Ron Gates had been at Anoka-Ramsey Community College as a basketball assistant. He was interested in doing the same at MCTC. “I told Piv that I had a line on a couple of Milwaukee kids who were players,” Gates said. “He said, ‘You’re hired.’ ”
Twenty years and Pivec and Gates were a tandem with tremendous success at MCTC. The men’s and women’s programs were dropped in 2010. The Student Senate wanted to put the funds for basketball elsewhere and school President Phil Davis was the willing executioner for the programs.
Jay Pivec gives instructions during practice in 2009, the last year Minneapolis Community and Technical College offered basketball. (Marlin Levison/Minnesota Star Tribune file)
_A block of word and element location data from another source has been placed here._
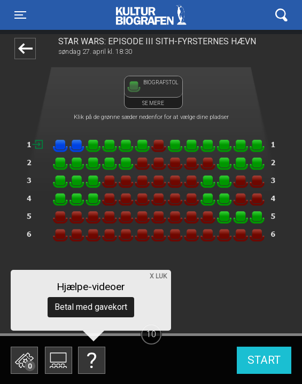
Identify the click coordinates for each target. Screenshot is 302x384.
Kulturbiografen (151, 15)
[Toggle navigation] (20, 15)
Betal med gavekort (91, 307)
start (264, 360)
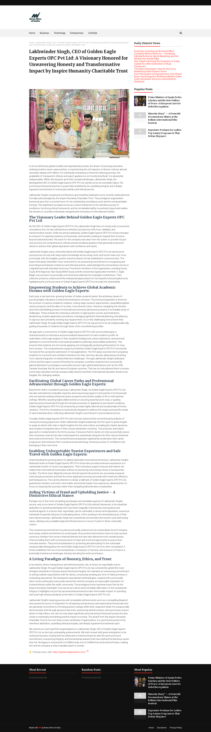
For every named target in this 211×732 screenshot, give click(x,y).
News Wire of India (52, 728)
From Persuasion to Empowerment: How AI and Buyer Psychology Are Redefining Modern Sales (158, 75)
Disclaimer (162, 728)
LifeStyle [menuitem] (92, 33)
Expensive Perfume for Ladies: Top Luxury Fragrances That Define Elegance (165, 133)
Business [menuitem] (44, 33)
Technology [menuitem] (59, 33)
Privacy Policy (176, 728)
He has now written a memoir, “The Book of Piv,” 173 pages and self-published. There are sure to be many wonderful tales, but this quirky fact — happened upon Friday when trying to contact Gates — was a prizewinner in my opinion:
In the early ‘90s, a sales person for these new gizmos called cellphones walked into the gym. Pivec and Gates each bought one. They were given consecutive numbers … and neither has changed. Piv ends in 6, Ron in 7, that’s it.
“Let me tell you this,” Gates said. “I grew up in New York, playing basketball on a playground with one court in Queens. I was coached by Marvin Kessler, a legend of New York basketball. He was famous for his lectures at the Five-Star Basketball Camp, which really started it all for the summer camp world.